The American men didn't even qualify for the final.
The U.S. squad of Jimmy Feigen, Anthony Ervin, Matt Grevers and Conor Dwyer tied Germany to win the final heat but placed only 11th overall -- missing out on the eight-team final later Sunday.
In 15 previous worlds, the American men have won this relay 11 times -- although not once since 2009. The only other time they didn't make the final was back in 2001 in Fukuoka, Japan.
So what happened?
"Honestly don't know," Ervin said. "Jimmy looked pretty good coming in, I felt good going out. I died real bad at the end of my leg, which is not uncommon. I didn't really see the rest of the relay, I was still kind of rolling around in a bit of a lactic acid blackout.
"We're stunned by the overall results. Just got to go back and analyze it," Ervin added, leaning over and gasping for air. "We all thought we were feeling good and confident. We thought we were going to send a little bit of a message this morning."

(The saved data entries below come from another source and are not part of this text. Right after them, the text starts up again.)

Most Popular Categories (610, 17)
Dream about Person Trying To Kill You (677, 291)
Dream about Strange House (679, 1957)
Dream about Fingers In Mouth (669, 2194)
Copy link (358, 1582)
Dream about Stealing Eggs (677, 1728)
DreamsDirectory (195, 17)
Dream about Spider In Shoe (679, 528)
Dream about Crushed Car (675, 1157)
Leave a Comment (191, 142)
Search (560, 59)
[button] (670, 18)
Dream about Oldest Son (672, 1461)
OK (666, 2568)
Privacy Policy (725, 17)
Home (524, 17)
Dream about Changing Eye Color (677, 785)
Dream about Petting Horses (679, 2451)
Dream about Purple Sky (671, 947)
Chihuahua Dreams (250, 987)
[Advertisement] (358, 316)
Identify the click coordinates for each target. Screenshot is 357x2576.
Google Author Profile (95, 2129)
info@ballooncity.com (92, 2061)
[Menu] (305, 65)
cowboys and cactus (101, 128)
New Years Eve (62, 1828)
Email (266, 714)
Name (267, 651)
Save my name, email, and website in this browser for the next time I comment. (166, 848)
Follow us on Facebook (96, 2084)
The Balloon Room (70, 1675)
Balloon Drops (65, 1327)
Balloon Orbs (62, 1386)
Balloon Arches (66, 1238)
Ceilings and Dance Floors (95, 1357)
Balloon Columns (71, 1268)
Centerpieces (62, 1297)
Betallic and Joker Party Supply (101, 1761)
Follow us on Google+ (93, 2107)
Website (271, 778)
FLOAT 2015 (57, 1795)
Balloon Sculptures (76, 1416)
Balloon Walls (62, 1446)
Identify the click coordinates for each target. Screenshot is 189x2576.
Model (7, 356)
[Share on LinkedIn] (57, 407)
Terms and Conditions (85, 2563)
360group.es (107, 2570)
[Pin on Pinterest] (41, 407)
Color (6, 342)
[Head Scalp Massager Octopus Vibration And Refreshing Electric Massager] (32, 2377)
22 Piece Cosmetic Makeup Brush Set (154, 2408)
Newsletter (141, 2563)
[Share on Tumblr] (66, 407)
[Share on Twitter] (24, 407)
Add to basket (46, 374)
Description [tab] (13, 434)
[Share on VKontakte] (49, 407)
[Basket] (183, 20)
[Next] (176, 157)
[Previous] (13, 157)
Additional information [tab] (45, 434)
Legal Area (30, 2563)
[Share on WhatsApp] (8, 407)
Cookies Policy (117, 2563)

Host Russia, featuring sprinting standout Vladimir Morozov, topped the heats in 3:12.46. That sent the crowd of nearly 10,000 inside the Kazan Arena into a frenzy. Fans banged white inflated tubes together and waved Russian flags around the temporary pool, which is set up inside a football stadium.
Brazil qualified second, Italy third and defending and Olympic champion France was fourth. The U.S. was more than 3 1/2 seconds off Russia's time. Australia, without the injured James Magnussen, also failed to advance in 13th.
Fortunately for the U.S. team on the opening day of the traditional pool events, teenager Katie Ledecky was there to pick up the pieces by flirting with her own world record during the 400 free heats.
And the U.S. women's team of Shannon Vreeland, Abbey Weitzeil, Margo Geer and Lia Neal led the 4x100 free relay heats -- despite a scoreboard mix-up that initially had them racing in place of Hong Kong in the opening heat.
The 18-year-old Ledecky was nearly half a second faster than her mark set last year midway through the eight-lap event before easing off to still lead her heat by more than two body-lengths in 4:01.73.
Ledecky has already established two world records in the 400 free, having swam 3:58.86 at last year's U.S. trials and then lowering it to 3:58.37 at the Pan Pacific championships a few weeks later last August.
Another record seems within reach in the final later Sunday.
"That race is pretty much all adrenaline based, so I wasn't focusing too much on things. I probably went out too fast," Ledecky said. "Just need to move on. I think I'm set up pretty well for tonight."
Ledecky's closest challenger in the heats was Jessica Ashwood of Australia, who touched in 4:04.47.
Camille Muffat of France, the Olympic champion in the 400 free, was killed in a helicopter crash in Argentina in March.
This is the first of four individual events for Ledecky, who will also enter the 200, 800 and 1,500 free.
Britain's Adam Peaty also appears poised to improve his own world record in the 100 breaststroke.
Peaty, who burst onto the scene over the last year, led the heats in a meet record 58.52 -- not far off his mark of 57.92 set in London in April.
Olympic champion Cameron van der Burgh of South Africa qualified second in 58.59.
Semifinals are scheduled for later Sunday with the final Monday.
"I was a bit more nervous than usual. That's like a final crowd out there," Peaty said. "I did a lot of work on that front end to keep it as relaxed as possible. I'm kind of excited."
In the men's 400 free, China's Sun Yang was fastest in his first major event since his doping suspension was revealed.
Sun touched in 3:44.99, winning his heat just an arm's length ahead of Britain's James Guy, who qualified second in 3:45.37.
After seeing his time, Sun gave a thumbs-up.
Ryan Cochrane of Canada was third in 3:45.86, while Australians Mack Horton and David McKeon failed to make the eight-man final.
China's anti-doping agency revealed in November that Sun served a three-month ban earlier that year after testing positive for the banned stimulant trimetazidine.
Sun won the 400 free at the last two worlds plus the 2012 London Olympics.
Defending champion Katinka Hosszu of Hungary, nicknamed the "Iron Lady" for her success across multiple events, led the 200 individual medley heats in 2:07.30. Olympic champion Ye Shiwen of China was only fifth in 2:11.23.
Hosszu may swim up to seven individual events in the eight-day meet.
Sarah Sjoestrom of Sweden qualified first for the 100 butterfly semifinals in 56.47. Olympic champion Dana Vollmer of the U.S. is sitting out this competition, having only recently returned to competition after having a baby.
In a non-Olympic event, French sprinter Florent Manaudou was fastest in the 50 fly, with Hungarian veteran Laszlo Cseh second in 23.32.
Finals later were the men's and women's 400 free and the 4x100 free relays.